Bond bears appear to have momentum on their side -- for the moment, at least.
Ten-year Treasury yields enter next week with an upward tailwind after nearly hitting 1% on Friday as tepid job creation lifted hopes for more government spending as virus cases mount. Additional progress toward fiscal stimulus coupled with investors absorbing $118 billion of Treasury note and bond auctions -- almost a weekly record -- could help the benchmark yield crack the top of the range that’s held since late March.
“Supply and the expectation that the lame duck session of Congress will deliver some down payment on even more fiscal stimulus to come beyond that is pressuring yields,” said Mark Spindel, chief investment officer for the District of Columbia Retirement Board, which manages retirement assets of several public unions in the region. “The bond market is hyper-focused on the possibility of a fiscal package.”

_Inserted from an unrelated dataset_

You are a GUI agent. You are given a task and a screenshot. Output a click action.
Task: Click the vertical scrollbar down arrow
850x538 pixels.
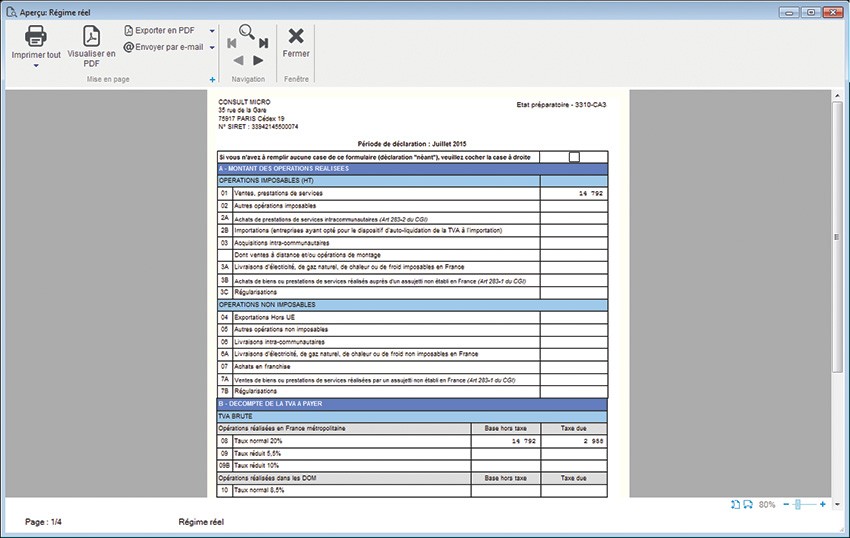pyautogui.click(x=837, y=503)
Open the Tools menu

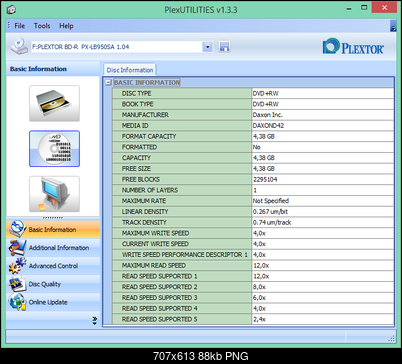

House Speaker Nancy Pelosi on Friday said there’s momentum building toward a compromise stimulus plan. She and Senate Majority Leader Mitch McConnell have discussed attaching the relief measures to an omnibus spending bill that the parties are working on separately to keep the government funded into 2021.
On top of that, the market may face yield-boosting indigestion from the large plate of auctions being served by the Treasury Department next week. Tuesday’s sale of $56 billion in 3-year notes will be followed Wednesday by a $38 billion auction of 10-year notes and a $24 billion sale of 30-year bonds on Thursday.
And hopes that inflation will rebound have been rekindled the past few days, driving bond-based measures of inflation expectations up to the highest level in a year and a half. So next week’s reading on consumer prices for November will be keenly watched.
The 10-year yield has moved between around 0.50% -- a trough reached in August -- and just under 1% since March 23. It has risen two straight weeks, reducing this year’s return for Treasuries to 7.7% as of Dec. 3, according to Bloomberg Barclays index data.
“Should Democrats and Republicans reach an early deal on fiscal stimulus this side of the inauguration of President-elect Biden, we could see an earlier transition into the higher rate path” than we currently are forecasting, Ralf Preusser, global head of rates strategy at Bank of America Corp., wrote in a note. The firm presently forecasts the 10-year yield will end 2020 at 0.90% and move to 1.5% by a year later.